Minimum payment = (100% of interest) + fees + %1 of balance

...which means if the number of days in the billing cycle is different, the minimum payment of two bills will be different even if the balance remains the same.
posted by sleslie at 4:21 PM on June 27, 2011


Note that 1% isn't universal. Chase bumped my minimum to interest + 5% (!) on one of my cards that has had a balance transfer stewing for some time, but they chose not to on two others that also had low rate balance transfers. 1.5% and 2% are also fairly common.

It is odd, however, that your minimum is changing that much. Mine never deviate more than a couple of bucks if I'm paying the minimum on a given card. Of course, they're all at fairly low rates. Even at 23.99% with a $5000 balance, the spread is about $13 for a variation of two days around 30. (around $3.25/day)

You're not being charged some sort of fee?

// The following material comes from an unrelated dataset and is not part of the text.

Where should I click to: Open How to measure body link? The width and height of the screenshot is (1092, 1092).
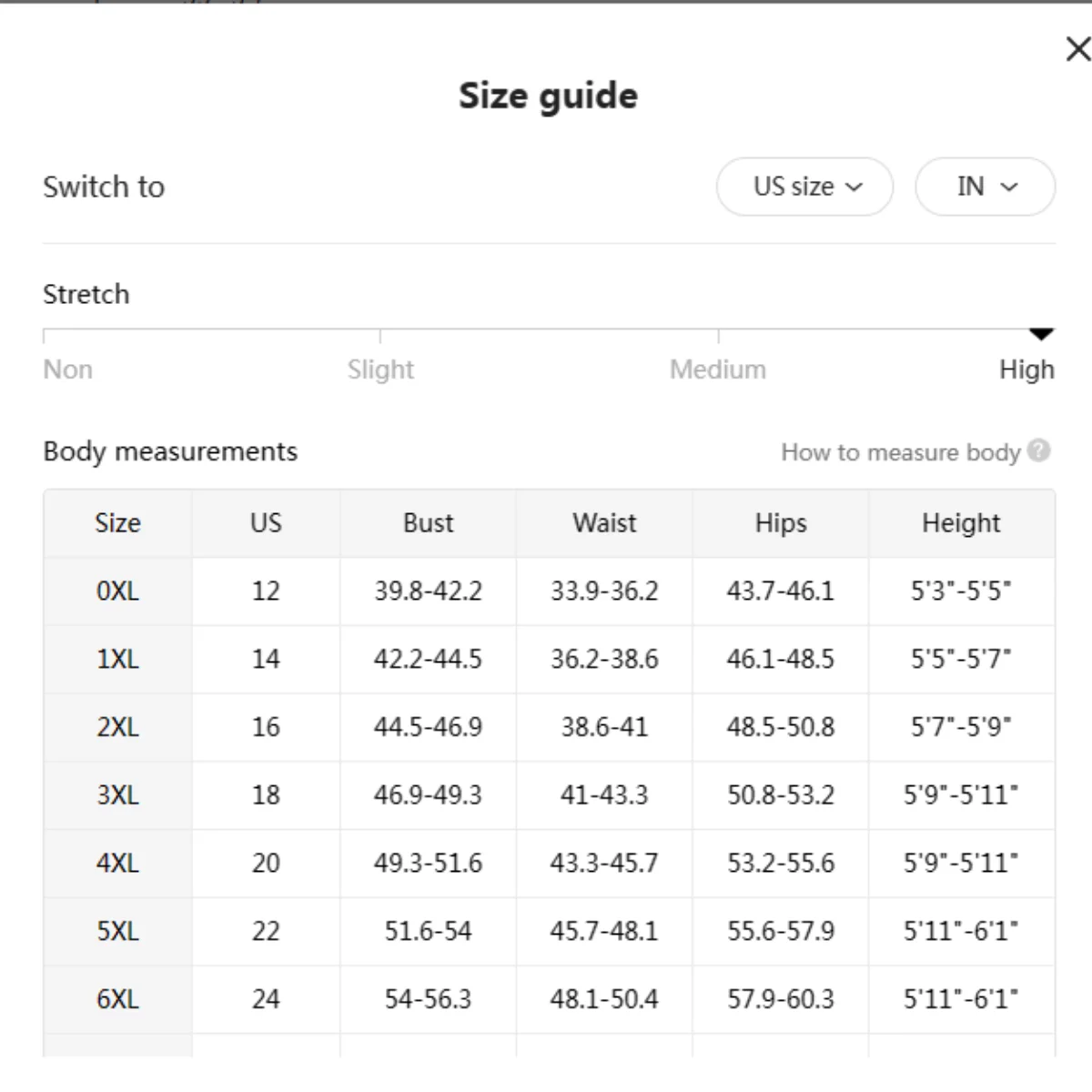900,452
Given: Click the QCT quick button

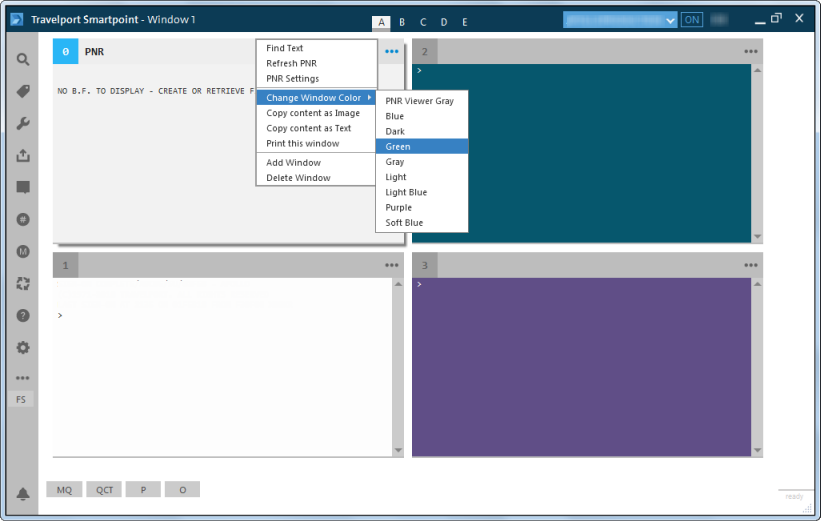Looking at the screenshot, I should tap(104, 490).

I did see one bit of oddness in my new Amex agreement recently: If you pay over the minimum for a while, they reduce your minimum payment by reducing the portion of the new balance that must be paid. If you then pay that minimum payment, they'll increase it back to the usual formula. I guess the idea is to make you feel like you're getting the flexibility to pay somewhat less on occasion than you might otherwise have to.

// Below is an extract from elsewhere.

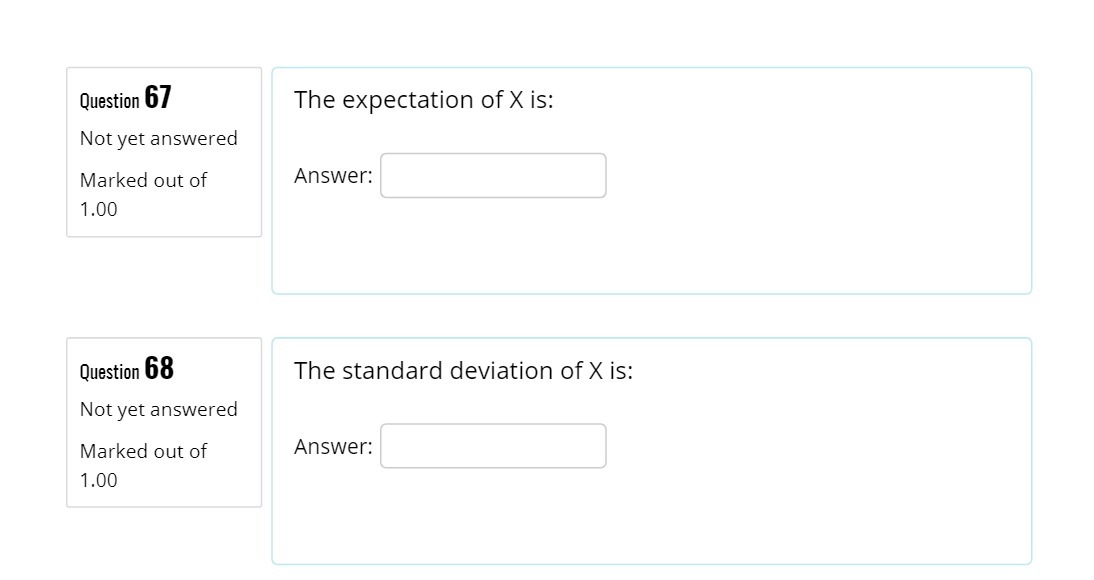
Task: Click the empty area inside Question 67 box
Action: pyautogui.click(x=800, y=250)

It's actually pretty easy to calculate what your payment should be, especially if you're not making charges. It's outlined in your cardmember agreement. Some companies calculate interest using your actual balance for each day multiplied by the daily periodic rate (APR / 365) and summing those results. Others take the numerical average of your balance over the billing cycle and multiply that by the DPR and multiply that by the number of days in the billing cycle. Either way, the interest charge is then added to the portion of the new balance you are required to pay (usually 1%, 1.5%, 2%, or 5% in my experience) and any fees you may have incurred.

So if I had a balance of $4000 at 14.99% APR for the entire month I had to pay 1% of the new balance each month and I had no fees, my minimum payment would be ($4000 x (.1499 / 365) x 30) + ($4000 x .01) or $89.29. If it were a 33 day billing cycle the next month, the payment would be ($3910.71 x (.1499 / 365) x 33) + ($3910.71 x .01) or $92.11

This is approximate, given that your payment doesn't necessarily get applied in such a way that your average daily balance is exactly what your new balance is at the beginning of each billing cycle.

I believe double-cycle billing, where you paid interest on the average daily balance of both this month and last month (thus causing you to incur interest even after paying off the card!) was outlawed in the CARD act.
posted by wierdo at 8:41 PM on June 28, 2011


Response by poster: It's a standard billing cycle.

I got the bill here:

$4400 balance
12.99% interest rate
32 days in this current billing cycle
posted by EmpressCallipygos at 6:50 AM on June 29, 2011


So it should be about $94.10. A 29 day billing cycle would be $89.41 (ish)

Are you sure your interest rate hasn't been increased? An $80 minimum with about $4400 outstanding would be right about a 10% APR. What was the balance, APR, and minimum before the big payment?
posted by wierdo at 2:19 PM on June 29, 2011


Response by poster: An update: last month I paid a little more than the minimum ($120 rather than $94), and on this month's bill, the minimum payment went down again. I'm actually comfortable with making that size payment regularly, and will just stick with that -- I just wanted to make sure that it wouldn't keep rising and surpass that "personal minimum" I'd set for myself, and it looks like it won't.

So I'm declaring this "resolved". Thanks, all -- it looks like things were on the up-and-up.